Theme 3: Embracing and accepting the consequences of the decision

The caregivers reflected on the outcomes of their end-of-life decisions, feeling acceptance, regardless of whether the results were positive or negative. They did not regret their choices, believing that they had done their best. Furthermore, the caregivers began considering doing similar situations in the future, expressing a desire to prepare themselves and their families for end-of-life decisions. Through this experience, they felt more confident in handling future situations.

No regrets about the decision made

Looking back, the caregivers felt a sense of relief and acceptance, having come to terms with their decision. They no longer dwelt on the struggles they faced.

“At the time of the decision, I was really torn, but once it was made, I felt the pressure lift. Since it was done and irreversible, I figured I might as well relax.” (Female gender, age 58, daughter)

Reflection and poise in facing end-of-life matters

After going through the decision-making process, the caregivers felt more prepared for their own end-of-life care and more confident in handling similar situations.

“Walking this path has been a great learning experience for me. At the very least, I now have some ideas about my own end-of-life plans.” (Female gender, age 66, spouse)

“I still have an elderly father, but next time, I’ll have the experience. I’m thinking ahead now and understanding things better, so I won’t panic.” (male gender, age 60, son)

Discussion

This study explored the experiences of family caregivers of patients with AD when making end-of-life medical decisions during critical health conditions and their impact on these individuals. Three major experiences were identified in this process: difficulty in making decisions in the moment, willingness to let go, and acceptance of the outcomes of medical decisions.

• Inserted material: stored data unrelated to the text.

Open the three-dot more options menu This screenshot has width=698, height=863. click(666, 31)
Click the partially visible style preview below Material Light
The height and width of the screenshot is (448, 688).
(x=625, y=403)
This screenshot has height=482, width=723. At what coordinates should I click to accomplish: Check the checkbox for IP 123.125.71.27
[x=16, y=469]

Patients with AD often experience frequent hospitalizations due to acute events such as pneumonia and urinary tract infections, which are common causes of death in this population (Cao et al. Reference Cao, Wang and Li2020; Jiao et al. Reference Jiao, Li and Wu2021). Although some conditions may initially appear treatable, their rapid progression and unpredictability often force caregivers to make repeated and urgent DNR decisions under significant time pressure, complicating the end-of-life decision-making process (Kuehlmeyer et al. Reference Kuehlmeyer, Borasio and Jox2012).

Consistent with previous findings, caregivers in this study, despite anticipating the patient’s eventual death, frequently experienced indecision when making DNR choices. This indecision arose from the conflict between respecting patient autonomy, navigating moral considerations, and confronting medical realities. Caregivers often struggled to reconcile the desire to relieve suffering with the emotional burden of accepting the patient’s death (Chiang et al. Reference Chiang, Chang and Fan2021; Tsai and Lai Reference Tsai and Lai2024). The act of signing a DNR order frequently evoked complex emotions, including guilt, uncertainty, and significant decision-making pressure, even as caregivers prioritized the patient’s best interests.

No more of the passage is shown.